Your cost of traditional office space will be higher than your per square foot rate. Depending on the type of lease, you’ll also be responsible for taxes, insurance, common area maintenance, utilities, and other building-related expenses. This might be directly billed as a NNN expense or rolled into a full-service lease. Additionally, you should consider further costs of office space such as internet service, cable TV, furniture, coffee, and snacks. All of these expenses, including other amenities you might provide your staff, can add to the total cost of an office location for your small business or startup.
When it comes to coworking space, you will most often encounter a fixed cost with little or no fees charged in addition. The cost of coworking space is presented as a monthly membership, not on a per square foot basis. This is what makes it difficult to compare.
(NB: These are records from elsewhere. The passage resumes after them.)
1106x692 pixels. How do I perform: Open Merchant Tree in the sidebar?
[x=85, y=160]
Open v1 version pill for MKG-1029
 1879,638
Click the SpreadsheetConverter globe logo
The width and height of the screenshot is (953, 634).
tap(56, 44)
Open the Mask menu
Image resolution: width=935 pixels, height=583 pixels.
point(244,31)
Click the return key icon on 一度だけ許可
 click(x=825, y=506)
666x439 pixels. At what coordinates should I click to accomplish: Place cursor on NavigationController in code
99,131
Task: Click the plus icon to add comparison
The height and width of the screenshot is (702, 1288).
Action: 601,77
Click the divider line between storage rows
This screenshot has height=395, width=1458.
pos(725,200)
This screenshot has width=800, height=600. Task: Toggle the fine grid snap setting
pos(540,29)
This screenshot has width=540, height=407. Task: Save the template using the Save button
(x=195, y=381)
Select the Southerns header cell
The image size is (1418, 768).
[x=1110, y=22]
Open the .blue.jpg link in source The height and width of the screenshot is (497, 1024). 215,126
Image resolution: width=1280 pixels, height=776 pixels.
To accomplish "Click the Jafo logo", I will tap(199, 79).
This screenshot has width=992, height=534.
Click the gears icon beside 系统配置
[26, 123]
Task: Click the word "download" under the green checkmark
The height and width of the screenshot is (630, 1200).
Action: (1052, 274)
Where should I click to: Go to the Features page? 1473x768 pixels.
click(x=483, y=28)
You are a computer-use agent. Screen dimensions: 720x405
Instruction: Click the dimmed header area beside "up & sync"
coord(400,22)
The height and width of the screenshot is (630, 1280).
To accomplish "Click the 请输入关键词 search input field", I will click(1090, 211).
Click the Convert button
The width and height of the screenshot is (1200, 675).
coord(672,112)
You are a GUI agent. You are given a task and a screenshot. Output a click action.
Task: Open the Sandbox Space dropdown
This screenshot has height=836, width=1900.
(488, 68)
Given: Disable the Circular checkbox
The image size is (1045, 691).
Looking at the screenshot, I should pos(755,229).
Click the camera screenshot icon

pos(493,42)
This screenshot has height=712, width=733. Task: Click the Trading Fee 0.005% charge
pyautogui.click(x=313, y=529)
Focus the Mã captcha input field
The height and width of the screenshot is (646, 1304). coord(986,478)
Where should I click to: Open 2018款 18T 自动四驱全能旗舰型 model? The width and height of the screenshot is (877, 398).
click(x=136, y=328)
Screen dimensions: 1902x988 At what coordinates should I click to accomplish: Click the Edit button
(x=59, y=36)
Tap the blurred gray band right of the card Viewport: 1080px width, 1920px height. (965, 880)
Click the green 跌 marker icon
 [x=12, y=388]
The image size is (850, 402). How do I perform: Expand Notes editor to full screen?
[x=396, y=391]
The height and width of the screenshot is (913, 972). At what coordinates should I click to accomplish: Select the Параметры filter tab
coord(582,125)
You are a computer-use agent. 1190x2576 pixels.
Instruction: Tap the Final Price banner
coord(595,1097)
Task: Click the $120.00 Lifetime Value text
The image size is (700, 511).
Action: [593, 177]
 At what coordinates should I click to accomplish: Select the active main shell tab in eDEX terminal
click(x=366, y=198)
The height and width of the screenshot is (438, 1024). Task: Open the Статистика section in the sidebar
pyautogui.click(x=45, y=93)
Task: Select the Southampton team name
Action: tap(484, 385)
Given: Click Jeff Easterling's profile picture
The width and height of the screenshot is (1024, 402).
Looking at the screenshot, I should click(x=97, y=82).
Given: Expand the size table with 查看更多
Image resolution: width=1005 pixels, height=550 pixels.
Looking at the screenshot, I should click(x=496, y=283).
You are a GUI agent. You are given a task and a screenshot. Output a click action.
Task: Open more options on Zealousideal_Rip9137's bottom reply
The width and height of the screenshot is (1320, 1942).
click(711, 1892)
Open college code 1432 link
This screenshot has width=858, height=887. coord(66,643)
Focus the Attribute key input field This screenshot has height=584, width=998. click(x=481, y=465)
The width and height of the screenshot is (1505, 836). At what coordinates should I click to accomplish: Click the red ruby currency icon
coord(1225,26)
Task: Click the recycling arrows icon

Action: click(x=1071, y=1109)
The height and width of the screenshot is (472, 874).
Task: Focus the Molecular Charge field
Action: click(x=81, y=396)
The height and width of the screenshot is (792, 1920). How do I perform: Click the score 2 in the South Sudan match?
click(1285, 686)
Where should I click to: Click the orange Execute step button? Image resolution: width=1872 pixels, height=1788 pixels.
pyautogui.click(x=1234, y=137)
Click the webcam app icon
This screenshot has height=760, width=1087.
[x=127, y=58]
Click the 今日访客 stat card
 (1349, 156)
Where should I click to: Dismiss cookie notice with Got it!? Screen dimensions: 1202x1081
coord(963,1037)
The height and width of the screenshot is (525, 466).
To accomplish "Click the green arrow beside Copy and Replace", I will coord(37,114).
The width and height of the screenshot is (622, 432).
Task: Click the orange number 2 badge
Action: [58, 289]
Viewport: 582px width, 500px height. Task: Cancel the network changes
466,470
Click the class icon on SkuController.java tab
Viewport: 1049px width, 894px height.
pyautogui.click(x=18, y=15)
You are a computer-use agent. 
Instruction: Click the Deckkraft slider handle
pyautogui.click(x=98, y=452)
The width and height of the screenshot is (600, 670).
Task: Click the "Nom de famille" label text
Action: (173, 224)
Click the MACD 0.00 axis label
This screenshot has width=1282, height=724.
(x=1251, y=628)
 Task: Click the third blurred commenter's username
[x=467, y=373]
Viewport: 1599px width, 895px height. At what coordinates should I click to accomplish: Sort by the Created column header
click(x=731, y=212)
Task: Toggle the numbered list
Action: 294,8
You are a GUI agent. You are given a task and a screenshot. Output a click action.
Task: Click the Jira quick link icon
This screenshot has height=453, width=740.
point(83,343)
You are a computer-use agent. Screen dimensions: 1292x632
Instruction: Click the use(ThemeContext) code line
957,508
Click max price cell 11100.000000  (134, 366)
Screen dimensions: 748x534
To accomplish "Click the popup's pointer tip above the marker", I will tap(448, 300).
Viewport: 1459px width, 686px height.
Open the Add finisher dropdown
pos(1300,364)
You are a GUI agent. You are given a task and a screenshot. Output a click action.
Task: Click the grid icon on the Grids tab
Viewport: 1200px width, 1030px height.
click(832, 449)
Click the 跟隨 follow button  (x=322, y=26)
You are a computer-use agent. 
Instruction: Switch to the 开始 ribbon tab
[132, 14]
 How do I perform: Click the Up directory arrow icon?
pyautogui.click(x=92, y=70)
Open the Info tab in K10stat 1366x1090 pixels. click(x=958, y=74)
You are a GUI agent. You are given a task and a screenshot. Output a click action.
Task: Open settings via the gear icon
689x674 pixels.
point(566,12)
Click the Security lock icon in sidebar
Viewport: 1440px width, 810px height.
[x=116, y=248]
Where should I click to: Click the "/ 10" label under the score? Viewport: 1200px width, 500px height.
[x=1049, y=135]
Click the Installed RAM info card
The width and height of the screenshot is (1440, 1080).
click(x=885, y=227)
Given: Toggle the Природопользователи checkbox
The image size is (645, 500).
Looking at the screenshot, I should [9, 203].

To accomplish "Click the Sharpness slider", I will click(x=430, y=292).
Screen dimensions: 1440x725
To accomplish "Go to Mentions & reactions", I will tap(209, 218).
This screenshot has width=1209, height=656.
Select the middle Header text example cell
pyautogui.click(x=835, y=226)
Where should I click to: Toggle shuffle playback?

To understand how coworking compares to office space, you must compare the all-in price of an office to the membership fee.
Let’s look at an example from Populus Coworking versus a traditional Omaha office space for a startup company with six people.
Rent: $16 PSF
NNN: $6 PSF
Utilities: $2 PSF
Cleaning: $2 PSF
Total for a 1,500 SF office: $3,125
Gym Memberships: $240/mo
Coffee and snacks: $75/mo
Furniture lease: $350/mo
Total: $4,190 per month
All Included: $2,600 per month
It’s apparent with a comparison like this that coworking is an efficient option for small businesses. The reason is simple: shared resources. While traditional office makes perfect sense for larger companies, the numbers rarely add up for startups or small companies that want to offer a competitive work environment. Dedicated office space is too inefficient. A large office building may contain 30 companies paying $200 each for internet — a total of $6,000 a month. A coworking space can pay $1,000 a month for internet and share that cost amongst all of its members. These simple economies of scale make coworking an excellent choice for startups and small businesses of 2-20 employees.